Kabupaten Kupang, NTT — Seperti perahu yang sedang berlayar di tengah ombak besar, para Pegawai Pemerintah dengan Perjanjian Kerja (PPPK) di Kabupaten Kupang kini menghadapi gelombang ketidakpastian. Ombak itu datang dari wacana pemotongan gaji sebesar 50 persen, yang belakangan mencuat di tengah defisit keuangan daerah.
Dewan Pimpinan Cabang Partai Demokrai Indonesia Perjuangan (DPC PDI Perjuangan) Kabupaten Kupang melalui Fraksi PDI Perjuangan yang disampaikan oleh anggota DPRD Deasy Ballo menegaskan bahwa jika Pemerintah Kabupaten Kupang dibawah pimpinan Yosef lede dan Aurum Titu Eki ada rencana melakukan pemotongan gaji PPPK sebesar 50 persen sebaiknya dibatalkan.
“Apabila ada rencana pemotongan gaji PPPK sebesar 50 persen, sebaiknya dibatalkan.

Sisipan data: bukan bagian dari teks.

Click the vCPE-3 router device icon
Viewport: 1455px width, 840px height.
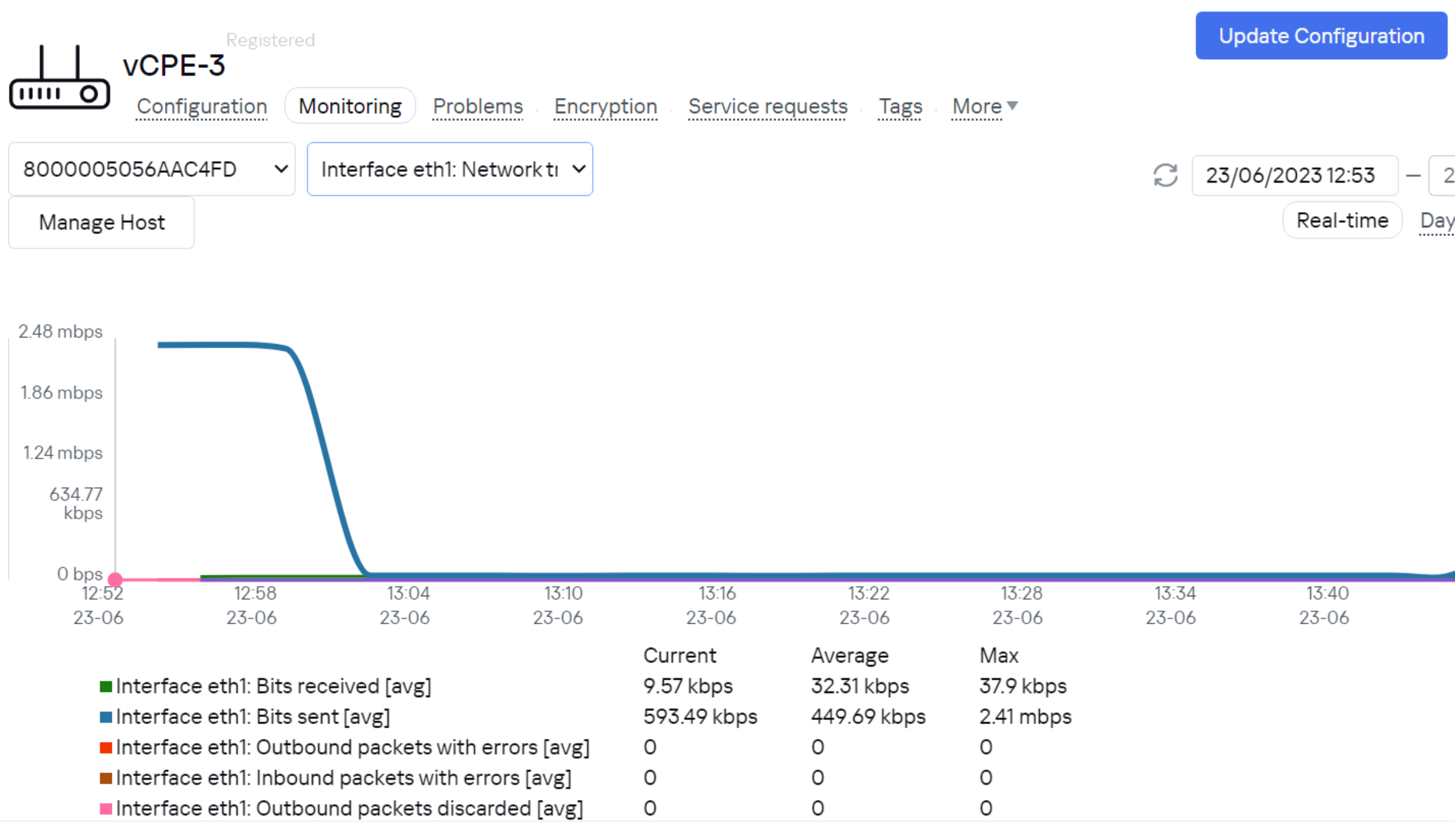click(59, 78)
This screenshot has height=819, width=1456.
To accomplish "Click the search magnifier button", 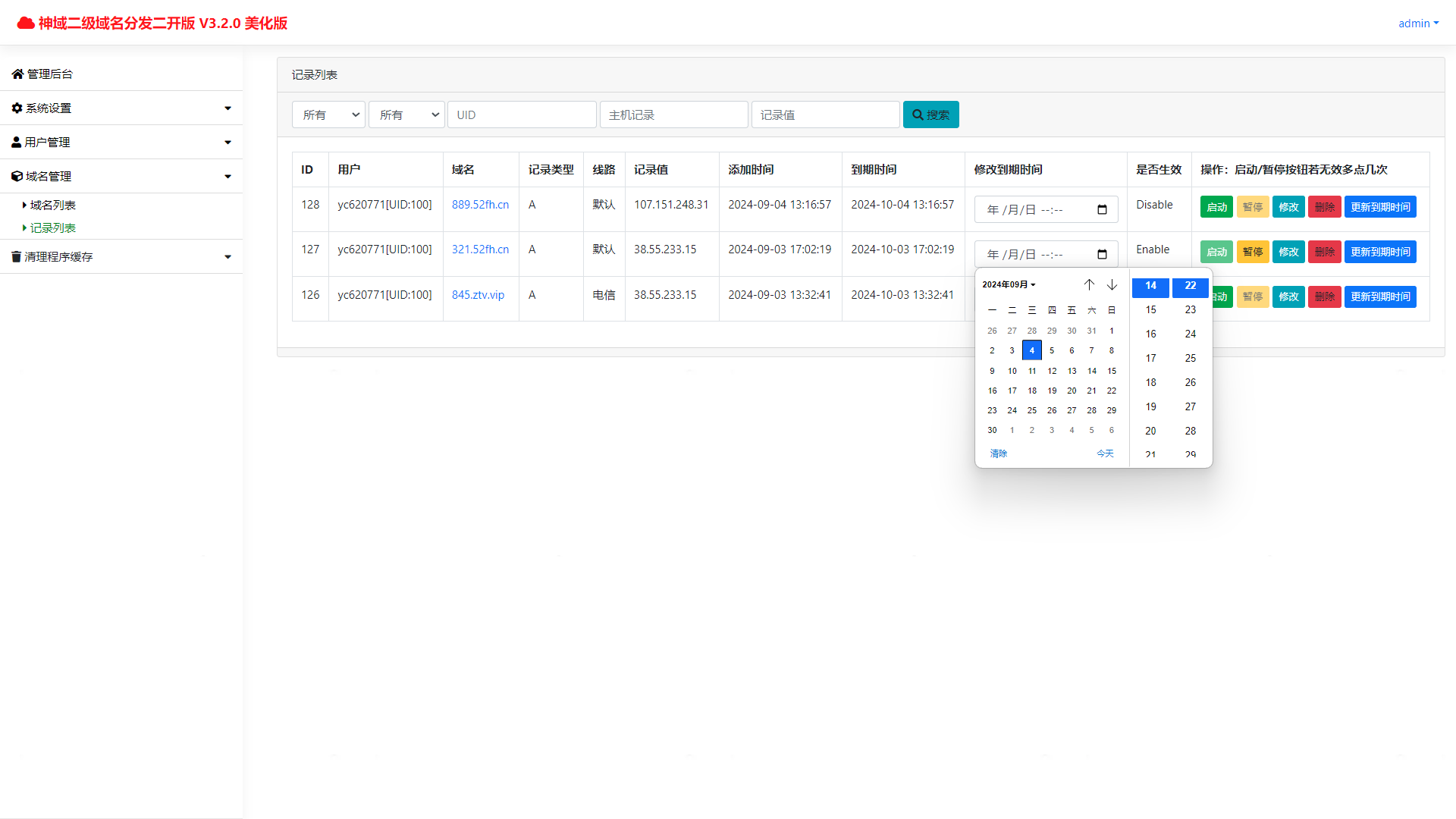I will [930, 115].
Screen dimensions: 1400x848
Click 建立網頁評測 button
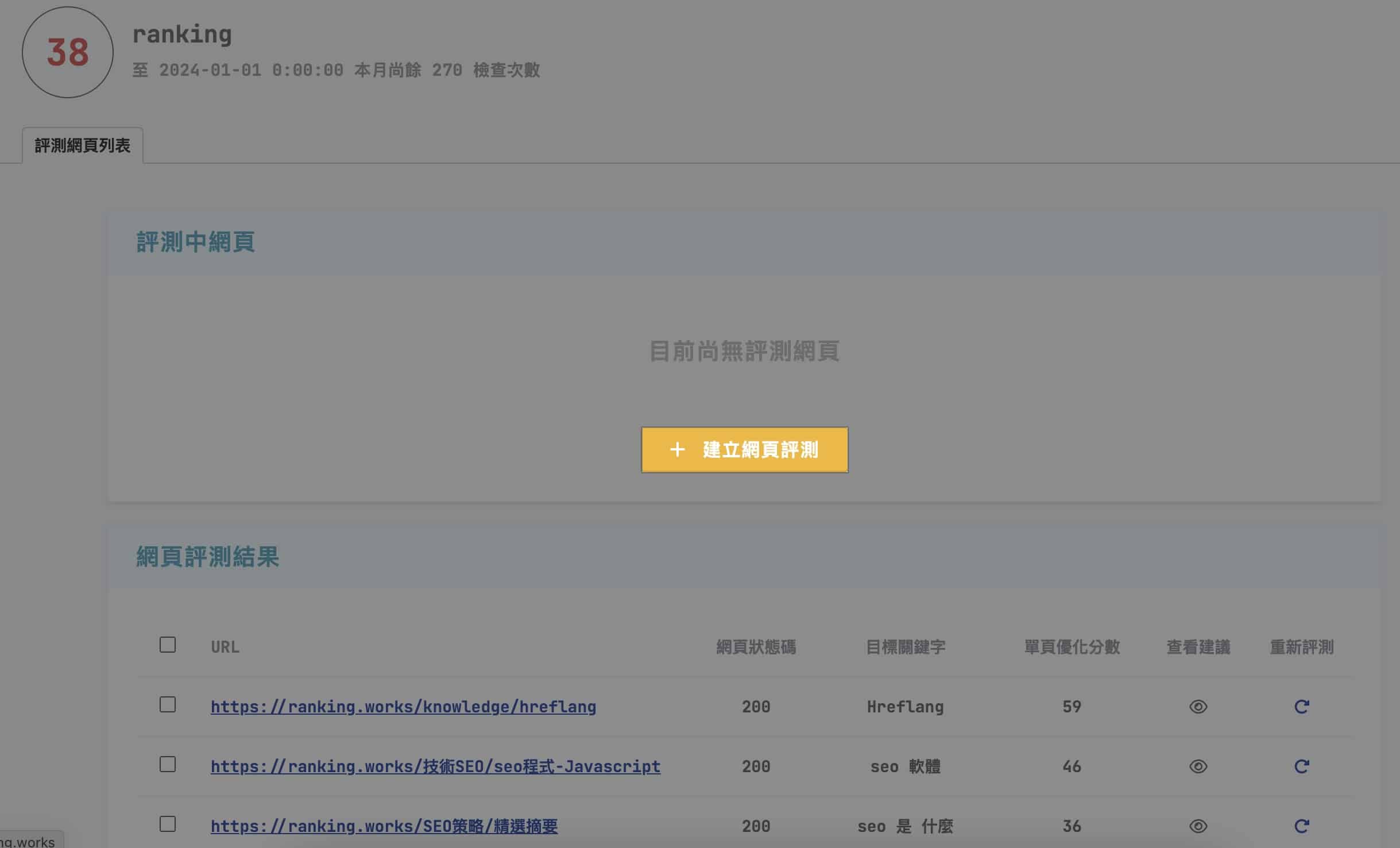(x=744, y=449)
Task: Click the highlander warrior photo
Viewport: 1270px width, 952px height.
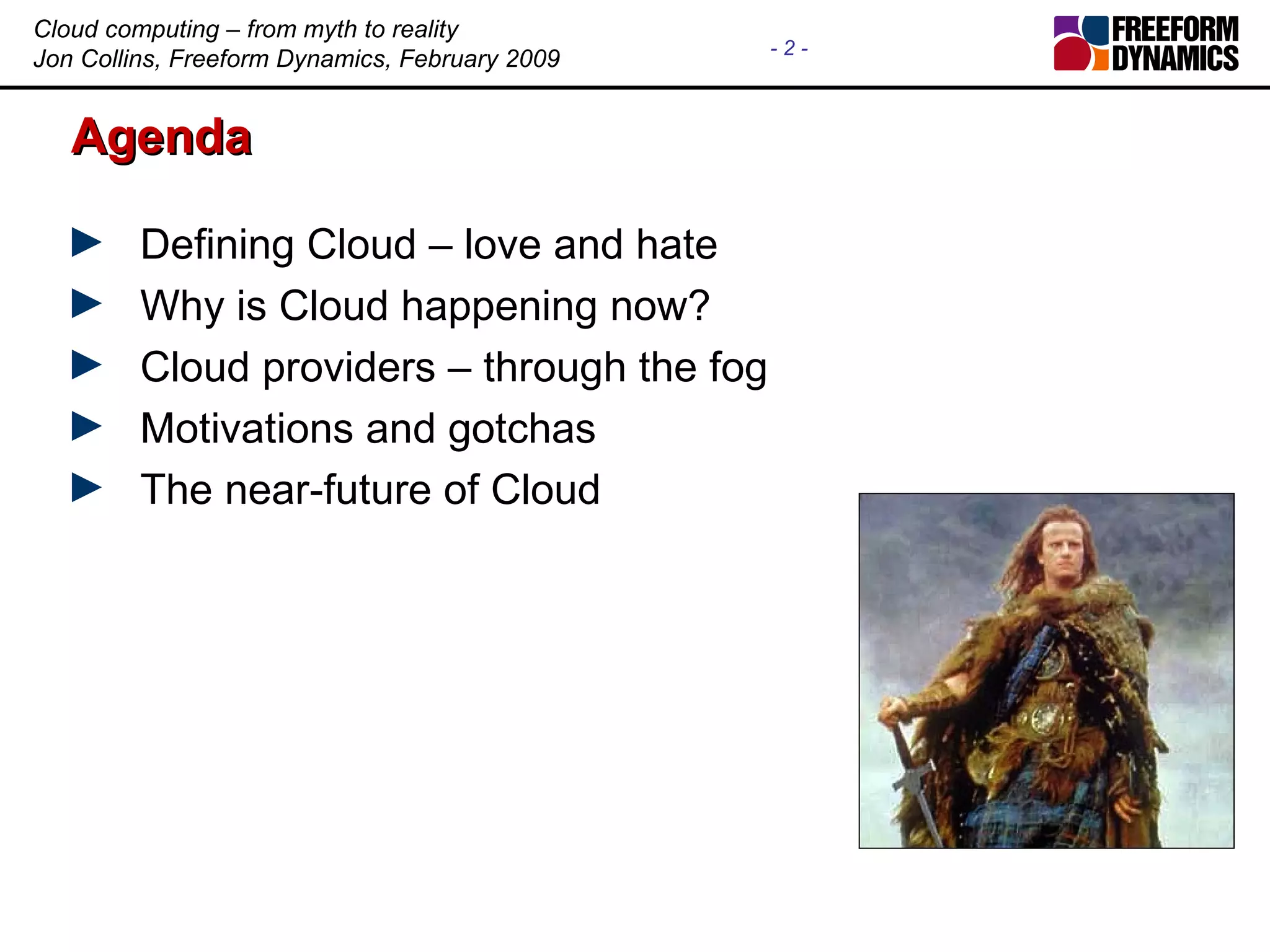Action: [x=1046, y=671]
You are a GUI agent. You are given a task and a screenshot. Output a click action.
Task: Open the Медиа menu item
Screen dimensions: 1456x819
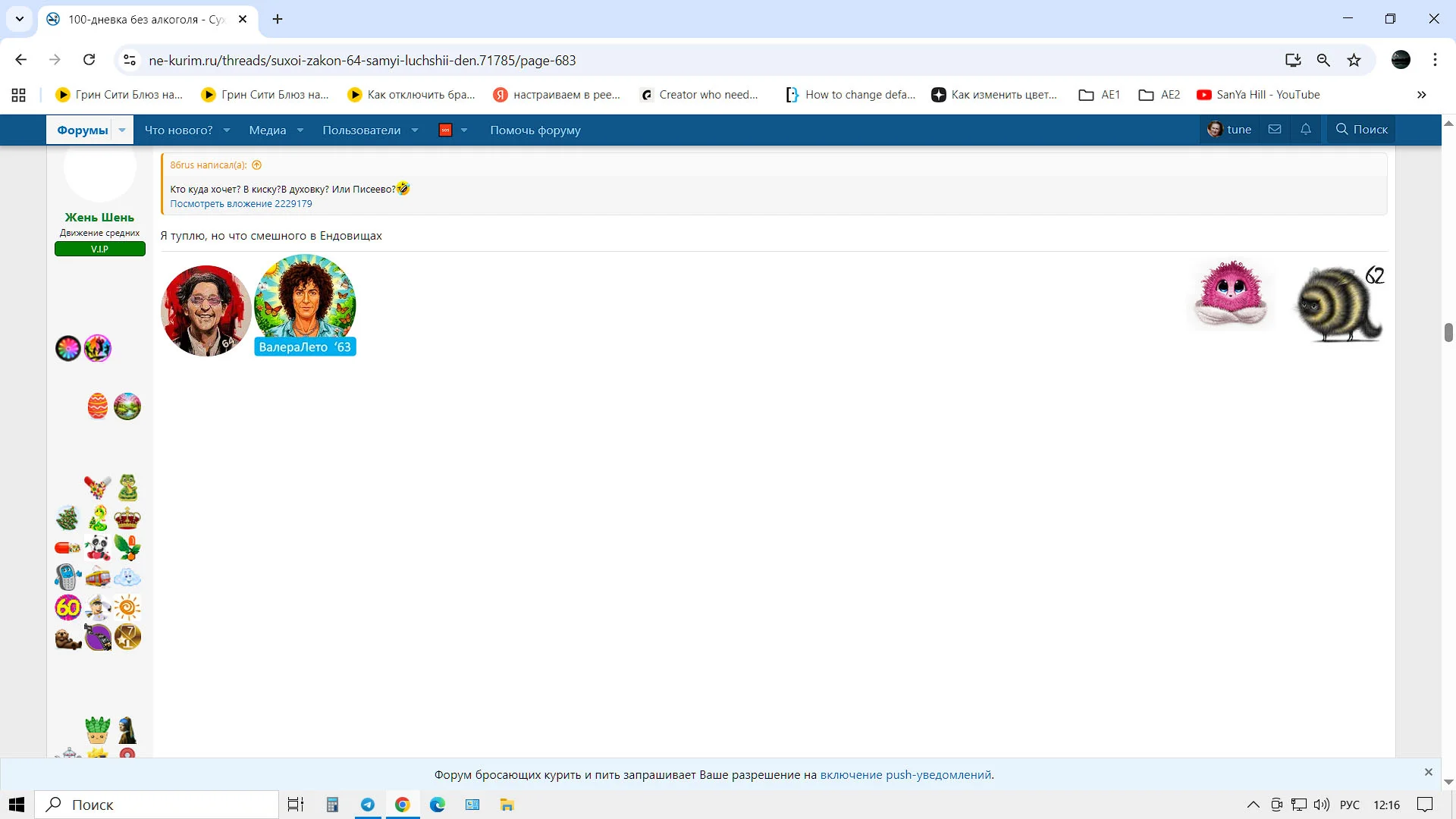[267, 130]
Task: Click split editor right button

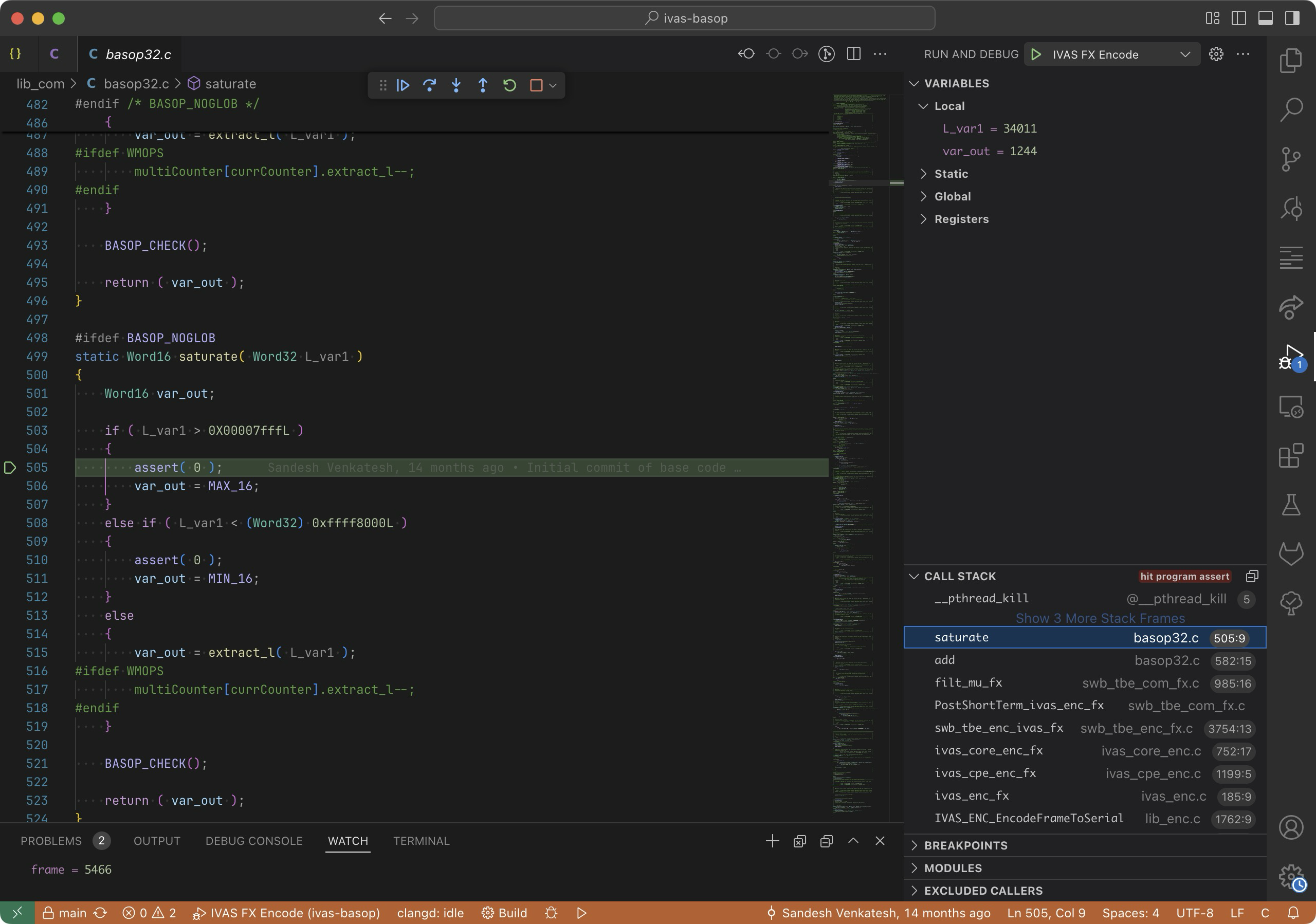Action: coord(853,54)

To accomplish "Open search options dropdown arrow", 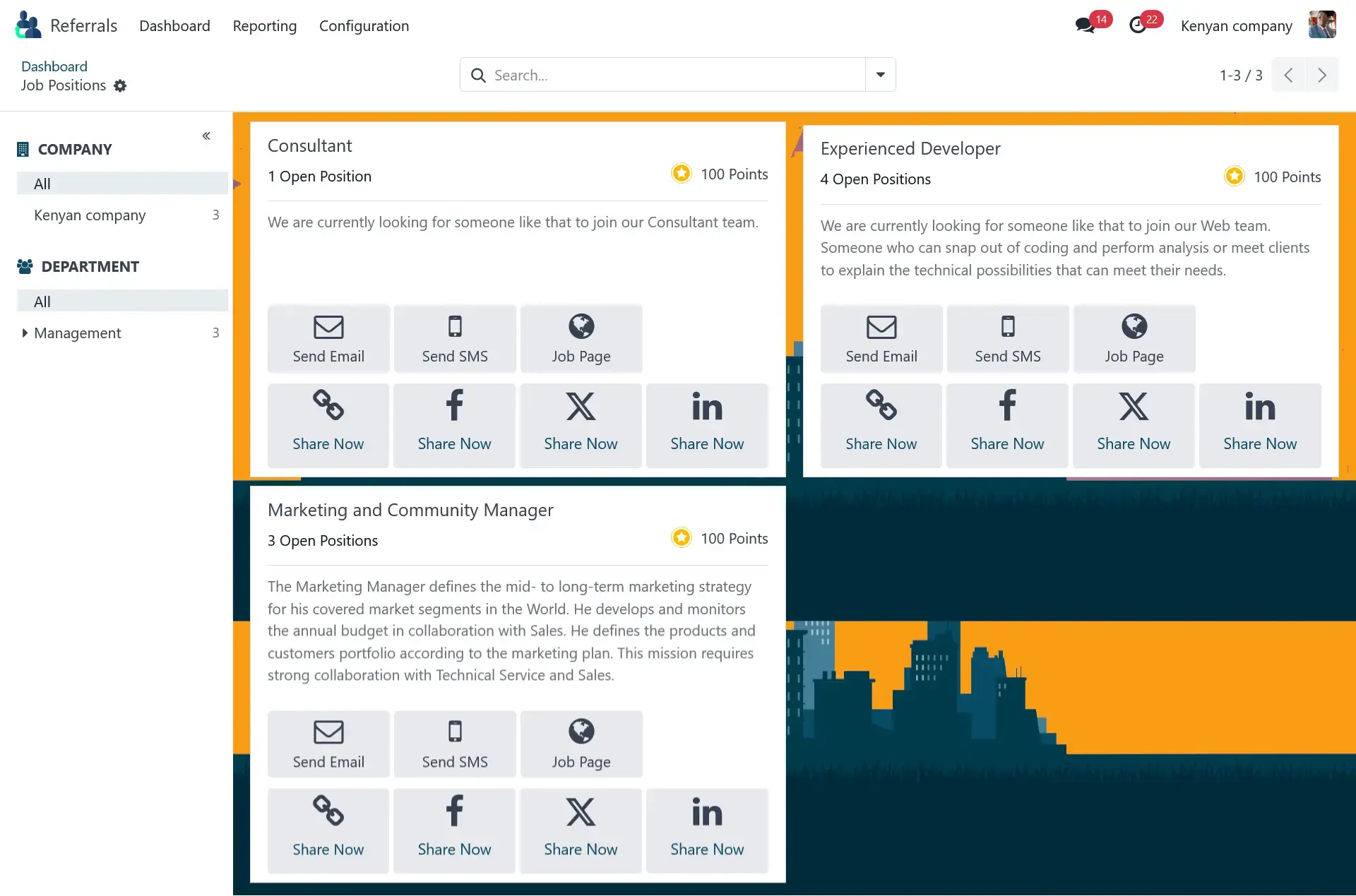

Pemerintah daerah perlu memikirkan kembali dan mengambil kebijakan yang berpihak pada PPPK,” ujar Deasy yangvJuga sebagai Ketua DPC PDI Perjuangan Kabupaten Kupang.
Deasy menambahkan bahwa dengan dibatalkan rencana pemotongan gaji PPPK maka ada pos anggaran lain yang bisa ditunda untuk menanggulangi defisit APBD Kabupaten Kupang Tahun Anggaran 2026.
“Di ABPB 2026 ada belanja bansos sebesar Rp. 84 Juta, belanja hibah Rp. 30,915 miliar, dan pembangunan patung Rp. 26 miliar bisa ditinjau ulang. Itu lebih bijak daripada memangkas gaji PPPK yang sudah bekerja keras, untuk melayani” tegasnya.